Current international border, the restrictions and the reduction of business travel in the rest of the year 2020 probable that new cases of coronavirus continues to emerge. The low-cost carriers, appear better suited to operate in this turbulent environment, given their reduced exposure to foreign countries and focused on leisure markets.
Travel insurance comparison site Squaremouth says that the policies purchased show that domestic trips account for 57% of the planned trip in the rest of the year 2020, compared to only 12.3% compared to the same period last year. During this time, US Travel Association ceo Roger Dow believes that holiday travelers will lead the recovery. “Our research has actually said that leisure travel will be among the first to come back,” he said, per The Washington Post.
In recent months, the budget airlines have added additional discounted flights to the most popular destinations to attract customers back into the sky, after months of being locked in the house under imposed lockdown measures. Below, we take a look at three of these carriers and look to the charts point to possible trading opportunities.

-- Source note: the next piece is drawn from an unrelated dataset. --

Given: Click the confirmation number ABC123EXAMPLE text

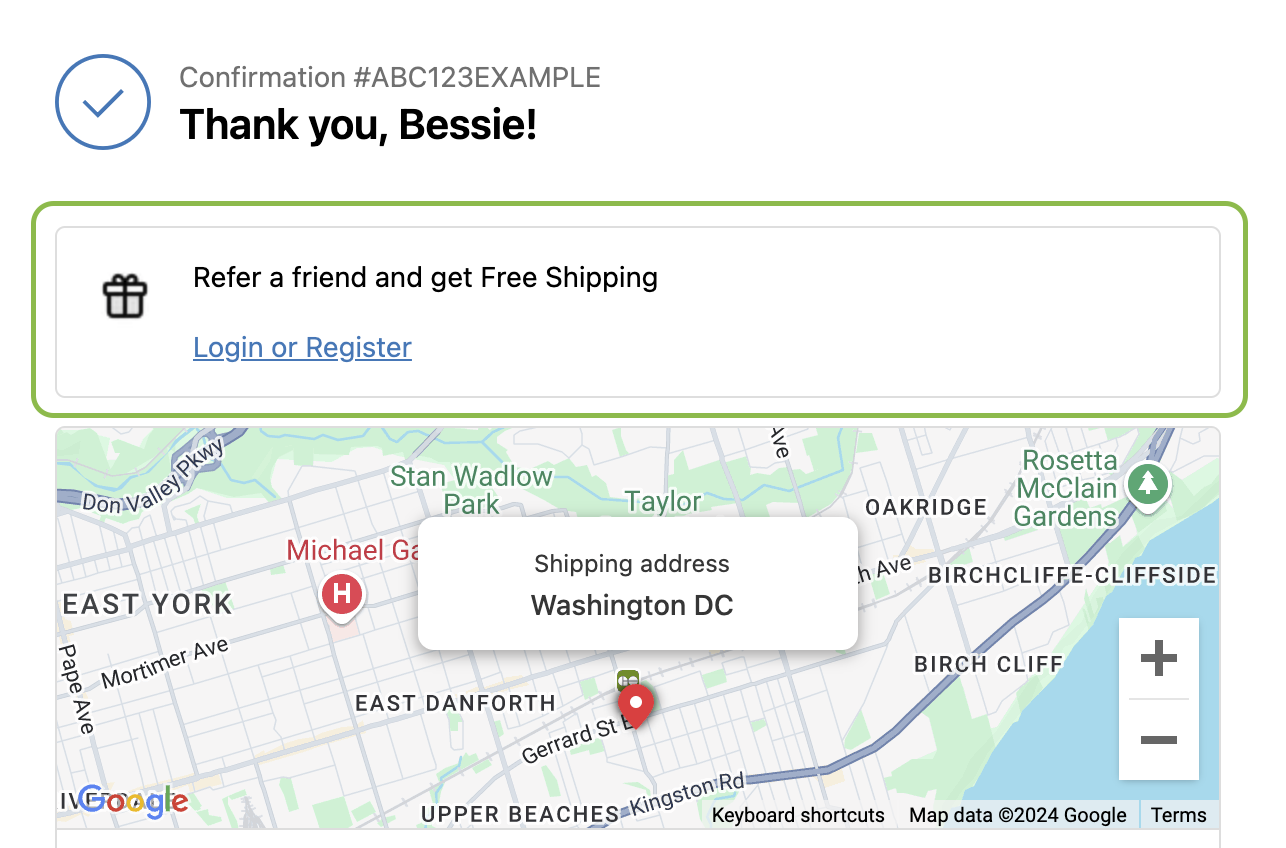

Spirit Airlines, Inc. (SAVE)
Florida-based Spirit Airlines, Inc. (SAVE) provides low-cost air services to around 75 destinations in the united States, the Caribbean and Latin America. Thanks to a better-than-expected demand throughout the pandemic, the no-frills carrier has increased its daily flights from 50 in April to more than 300 by the end of last month. In addition, the airline plans to add more flights in the months of July to meet the increased summer demand for travel such as the sars coronavirus restrictions at ease. However, chief executive officer Ted Christie said that, if the number of passengers in the autumn, in the midst of an increase in the number of new infections by the virus, the budget airline will quickly cut flights. As of July 13, 2020, Spirit Airlines has a market capitalization of $1.55 billion and is trading at nearly 25% over the last three months.
Since the beginning of June, the share price is trading in a triangle down which is a confluence of support from a horizontal trendline and the 50-day simple moving average (SMA). The stock has rallied over 10% from this level on Friday, in a move that may induce further buying in the coming weeks. Those who buy here should consider placing a stop-loss order below the July low of $15.54 and booking profits on a test of the 200-day SMA.
JetBlue Airways Corporation (JBLU)
Low-cost carrier JetBlue Airways Corporation (JBLU) flies to nearly 100 destinations in the united States, Latin America and the Caribbean. The $ 2.86 billion in New-York, the airline announced in June that it had added 30 new domestic routes to serve customers looking for leisure travel to visit friends and relatives after the pandemic of lock. It has also resumed flights to nine temporarily closed cities and summer destinations, such as Martha’s Vineyard and Puerto Rico. JetBlue stock was down 44% year to date, but has rebounded 11.58% since mid-April as of July 13, 2020.
JetBlue shares are facing serious support of a major horizontal line around$ 10. The bulls have successfully defended this level in Friday’s session to close the stock comfortably above 50-day SMA. Conservative traders may wait for the moving average convergence divergence (MACD) indicator crosses over its trigger line and generate a buy signal before entering. Those who take a position the target is moved to the June 8 high at $15.62, but limit losses if the price fails to hold above this month’s low at $9.86.
Southwest Airlines Co. (LUV)
Famous for his blue, yellow and red livery, Southwest Airlines Co. (LUV) operates a low-cost passenger airline that provides flights to the united States and near international markets. The company, which operates more than 700 airplanes in a Boeing fleet, announced last month that it plans to introduce additional flights and routes to meet the increased leisure travel during the fall and winter holidays. The Dallas-based airline also provides for the operation of more non-stop flights to the most popular destinations, including Phoenix, Denver, Las Vegas, and Nashville from the beginning of November. Southwest Airlines stock has exceeded that of the airlines industry average of 9% year to date but is still down 38% year-on-year as of July 13, 2020.
The price of the stock has caught a bid on Friday in a support zone between $30 and $32.50, indicating active accumulation in this area. In addition, the relative strength index (RSI) is well below the levels of overbought, which gives the stock plenty of room to test the rising prices before the consolidation. Those who take a trade should set a take-profit order around $42.50 – a place of possible resistance from the months of March and June swing highs. The protection of capital with a stop somewhere under$30.